Wszystkie symptomy chorego życia są
tak samo przejawem życia tkanek, organów i ciała, jak zdrowego
życia, tylko, że zaszły zaburzenia w równowadze ich funkcji.
A że każda
choroba związana jest z niebezpieczeństwem dla organizmu, więc
należy ją leczyć.
Gdy wierzono w
nadziemskie wpływy, służące dla usunięcia demonów i złych
duchów zaklęcia i modły w połączeniu ze znęcaniem się, jak
wykadzanie, wieszanie za nogi i bicie,
podczas gdy w
nowszych czasach leczy się metodami opartymi na coraz bardziej
wzrastającym naukowym poznaniu natury. Niestety wielka część
dawnych przesądnych zwyczajów przeszła do tzw. medycyny ludowej,
która je zachowała tak, że pomimo działalności uświadamiającej,
pozostała cała masa po prostu niebezpiecznych dla ogółu
zwyczajów.
Żywy organizm jest
zawsze całym światem dla siebie i żyje podług swoich własnych
praw, które ten może poznać, kto na podstawie gruntownych
fachowych studiów, teoretycznego i praktycznego
wykształcenia jest
w stanie widzieć w każdym pojedynczym zjawisku tylko cząstkę
czegoś o wiele większego. Na tym też polega sztuka rozpoznawania
choroby, czyli diagnostyka.
Niektóre objawy
nie odpowiadają wyłącznie jednej, lecz są wspólną cechą wielu
naraz chorób, i tylko ten potrafi je właściwie ocenić, kto
posiada gruntowe wykształcenie medyczne a zwłaszcza doświadczenie
nabyte u łoża setek chorych.
Metoda leczenia
naturalnego była już stosowana w starożytności i dziś jest
używana u wszystkich lekarzy. Jak niejeden skarb wiedzy starożytnej,
tak i ten dział medycyny zaginął w mrokach wieków średnich i
dopiero stopniowo wydobyty został na światło dzienne. Oczywiście,
istotna sztuka lekarska nadaje pojęciu leczenia naturalnego o wiele
szersze znaczenie.
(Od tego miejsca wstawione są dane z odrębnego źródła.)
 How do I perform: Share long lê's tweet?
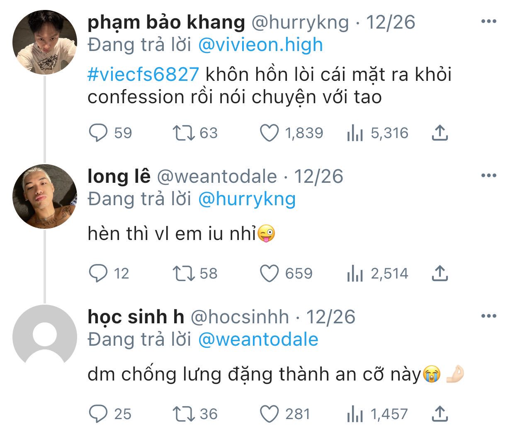440,274
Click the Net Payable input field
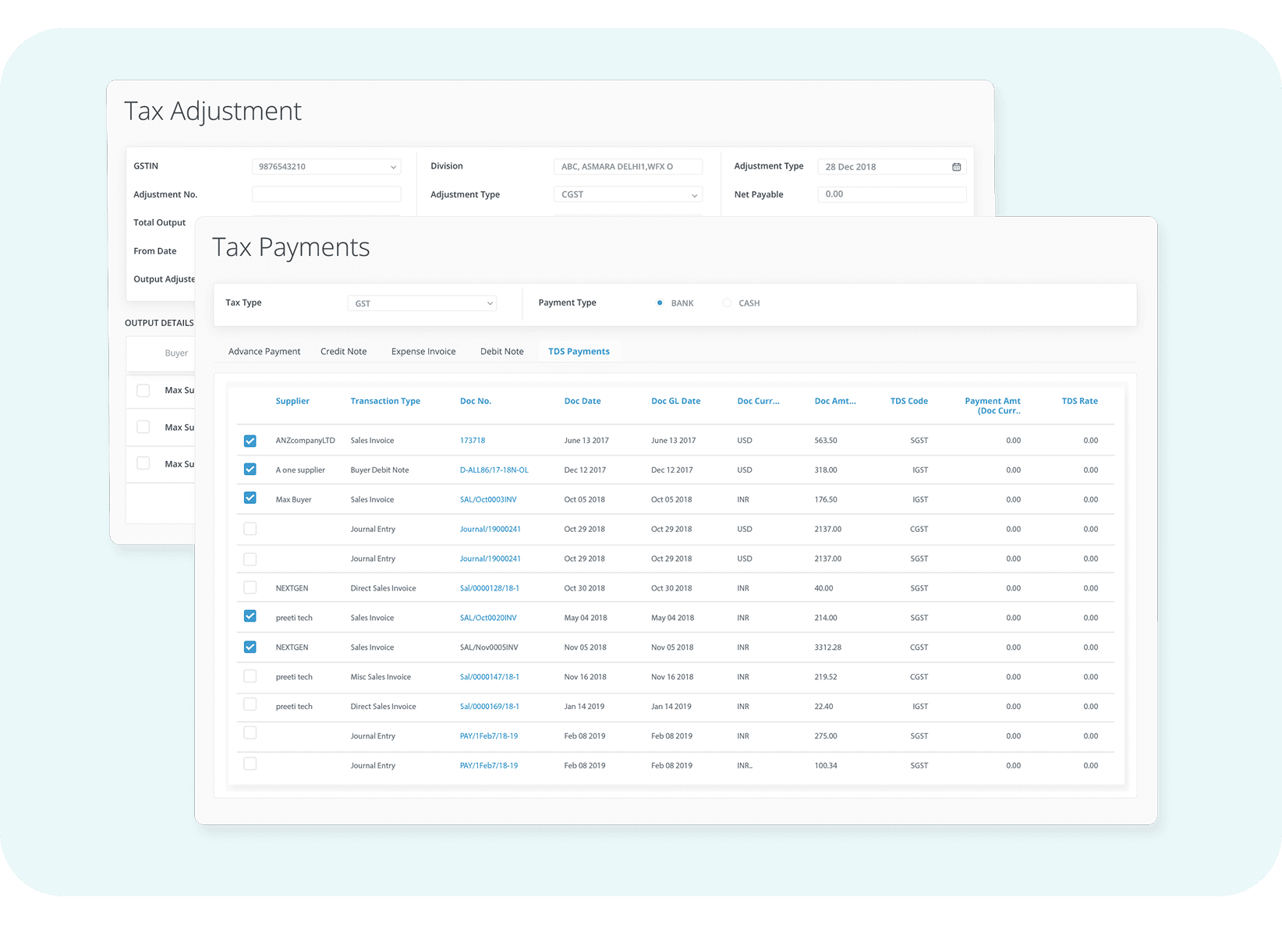This screenshot has width=1282, height=929. [891, 195]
Z punktu widzenia medycyny współczesnej metoda
ta obejmuje wszystkie siły przyrody, uzupełnione i spotęgowane
przez doskonałą technikę. Zwłaszcza elektryczność i światło z
jego widocznymi i niewidocznymi promieniami zyskują coraz szersze
zastosowanie.
W końcu należy
zwrócić uwagę na pewną okoliczność niezwykłej doniosłości, z
którą lekarz tak często się styka.
Jest nią
przewlekłe leczenie choroby, której usunięcie byłoby możliwe
tylko przez operację, gdyby odpowiednia dla zabiegu chwila nie
została bezpowrotnie opóźniona. Odnosi się to zwłaszcza do
nowotworów złośliwych jak rak, które bardzo często bywają z
samego początku przyjmowane za inną chorobę. Ale nawet wtedy, gdy
„partacz” poznał się na nich, dąży on do usunięcia jej z pod
oka chirurga, przekładając swą „nieomylną” metodę leczenia.
(Myślę że wiecie o kogo mi chodzi).
Skądże więc
biorą się ci liczni chorzy, utrzymujący, iż zostali uzdrowieni?
Zwłaszcza wypadki tzw. cudownego ozdrowienia bywają rozgłaszane
przez reklamę w niebywały sposób, aczkolwiek właśnie te nie
wytrzymują krytyki. Chodzi tu zazwyczaj o dwa rodzaje chorób : o
choroby nerwowe
ulegające z
łatwością wpływowi obcej woli, czyli sugestii, oraz choroby
występujące pod postacią napadów. Dla przykładu podam : kolka
żółciowa. Jeżeli leczeniem zajmie się „partacz”a przypadnie
ono na okres, kiedy bóle zaczynają ustępować, - wszystkie kolki
żółciowe mają przebieg periodyczny – to mamy przypadek
„cudownego uzdrowienia” chorego, któremu żaden lekarz nie był
w stanie pomóc.
Podobne rzeczy się
ma z chorobami nerwów. Głęboka wiara w siłę uzdrawiającą danej
osoby może tak silnie wpłynąć na zakłócony ustrój nerwowy
cierpiącego, iż objawy choroby szybko ustępują.
Nawet porażenia
bywają w ten sposób usuwane, o ile nie pochodzą od schorzeń
organicznych, jak np. gruźlica rdzenia kręgowego.
Każdemu zdarzają
się pomyłki nawet najbardziej doświadczonemu i genialnemu
lekarzowi. Kto jednak wie, jak nieskończenie powikłany i trudny
bywa niekiedy przypadek choroby, ten będzie ubolewał nad pomyłką
i nie posądzi się go o przestępstwo.